Making your amending elements or soilmix componets iin organics isnt a persice science it is in synthetics. Its important to understand that the microbeasties always strive to equal there food source. if you have a bit too much of one thing, it doesnt really matter. The microlife populations will rise and fall accordingly. you are not just using the microlife to help your plants grow; your actully encouraging the microlife to boom into supernatural levels to bring your growth enviorment--where the roots reside--into supernatural levels also.

 Part II:

Ok, think of microlife as Billions of microscopic farmers, working for you 24/7. they adjust their populations to precisely balance the soilmix,working in symbiosis with the plant roots--just as theyve been doing for millions of years in nature.

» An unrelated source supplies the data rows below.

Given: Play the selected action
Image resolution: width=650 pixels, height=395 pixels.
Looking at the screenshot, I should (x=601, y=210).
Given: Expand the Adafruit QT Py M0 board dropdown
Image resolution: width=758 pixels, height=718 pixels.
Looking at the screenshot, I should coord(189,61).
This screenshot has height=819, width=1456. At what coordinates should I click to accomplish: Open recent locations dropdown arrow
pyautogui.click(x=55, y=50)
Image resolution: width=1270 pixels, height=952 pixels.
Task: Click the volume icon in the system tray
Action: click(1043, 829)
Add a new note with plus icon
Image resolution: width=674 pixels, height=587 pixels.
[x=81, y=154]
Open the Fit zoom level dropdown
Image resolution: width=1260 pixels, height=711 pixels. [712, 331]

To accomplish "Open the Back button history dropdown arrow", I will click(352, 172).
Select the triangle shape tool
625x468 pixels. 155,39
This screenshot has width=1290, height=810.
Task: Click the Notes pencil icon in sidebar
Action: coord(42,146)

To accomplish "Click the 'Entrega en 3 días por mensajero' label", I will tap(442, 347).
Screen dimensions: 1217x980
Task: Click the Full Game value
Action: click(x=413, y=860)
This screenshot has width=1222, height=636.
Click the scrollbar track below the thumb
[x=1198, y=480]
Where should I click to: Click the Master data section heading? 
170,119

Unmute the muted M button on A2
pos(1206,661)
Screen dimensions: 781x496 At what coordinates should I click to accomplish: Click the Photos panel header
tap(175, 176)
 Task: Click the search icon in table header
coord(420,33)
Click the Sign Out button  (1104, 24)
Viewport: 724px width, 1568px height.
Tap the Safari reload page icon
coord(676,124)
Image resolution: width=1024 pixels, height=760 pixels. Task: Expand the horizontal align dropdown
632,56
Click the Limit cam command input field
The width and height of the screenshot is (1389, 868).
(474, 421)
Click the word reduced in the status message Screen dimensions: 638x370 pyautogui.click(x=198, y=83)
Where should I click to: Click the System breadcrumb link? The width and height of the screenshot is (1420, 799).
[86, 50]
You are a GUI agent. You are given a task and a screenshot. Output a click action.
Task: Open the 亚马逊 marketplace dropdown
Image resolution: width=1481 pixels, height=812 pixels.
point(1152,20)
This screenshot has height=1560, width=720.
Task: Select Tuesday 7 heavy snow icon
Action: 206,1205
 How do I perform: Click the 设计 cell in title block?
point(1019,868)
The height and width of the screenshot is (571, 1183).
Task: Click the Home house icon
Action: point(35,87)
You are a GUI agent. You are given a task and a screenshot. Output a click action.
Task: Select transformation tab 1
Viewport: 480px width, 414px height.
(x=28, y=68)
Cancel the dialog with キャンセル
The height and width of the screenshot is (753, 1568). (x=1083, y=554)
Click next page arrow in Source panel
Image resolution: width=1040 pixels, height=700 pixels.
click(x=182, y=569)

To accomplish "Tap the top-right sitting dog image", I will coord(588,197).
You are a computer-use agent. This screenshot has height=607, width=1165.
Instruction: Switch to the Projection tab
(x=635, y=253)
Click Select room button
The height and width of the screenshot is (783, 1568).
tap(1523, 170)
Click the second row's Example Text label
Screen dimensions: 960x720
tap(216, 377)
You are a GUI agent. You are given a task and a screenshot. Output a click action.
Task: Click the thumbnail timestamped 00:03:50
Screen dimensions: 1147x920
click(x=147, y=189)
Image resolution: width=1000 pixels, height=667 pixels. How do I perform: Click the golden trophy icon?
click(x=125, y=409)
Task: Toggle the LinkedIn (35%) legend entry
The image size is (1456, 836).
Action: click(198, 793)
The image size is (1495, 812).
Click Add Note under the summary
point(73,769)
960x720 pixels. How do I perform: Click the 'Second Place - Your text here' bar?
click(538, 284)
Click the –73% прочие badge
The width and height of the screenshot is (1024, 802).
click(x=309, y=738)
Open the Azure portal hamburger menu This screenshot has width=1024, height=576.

 *Ok Here is how to make your perfect soil mix:*
     In LO growing, because your not actully feeding your plants, its critical that you create a soil enviorment thats best suited to allow the microbeasties to do there thang! BEGIN with a good organic soilmix, such as Fox farms Ocean forest. this is the best soilmix. Its filled with fungi,earthworm castings,bat and seabird guanos, and lots of other good stuff.
      Cut your soilmix in half with mushroom compost or topsoil. your cutting agent shouldnt be a potting soil. it should have minimal nutrient value, but be chunky and woody. fungus loves this type of enviroment. they chunkyness of your soilmix really makes a big difference, mainly during flowering. Keeping fungi happy is one of the keys to successfull organics growing. it is absolutley key to large yeilds and happy plants.

amending a basic organic soilmix: the combo additon of rock phosphate,dolomite lime,fish ferts, and Kelp meal to your soilmix will cover your Micro,Trace, and secondary Nutes very throughly.
  Then take the amended soilmix and cut it again by 30% with a 50/50 mix of vermiculite and perlite.  This simple blend will ensure that your soils physical structure is Kick-Butt.  REMEMBER THIS :The better the soils structure...the more air that can get to it...the more aerobic activity youll have. ...more Areobic activity equals more Microlife. More microlife equals happier plants, and happier plants equal bigger better buds.  Amen.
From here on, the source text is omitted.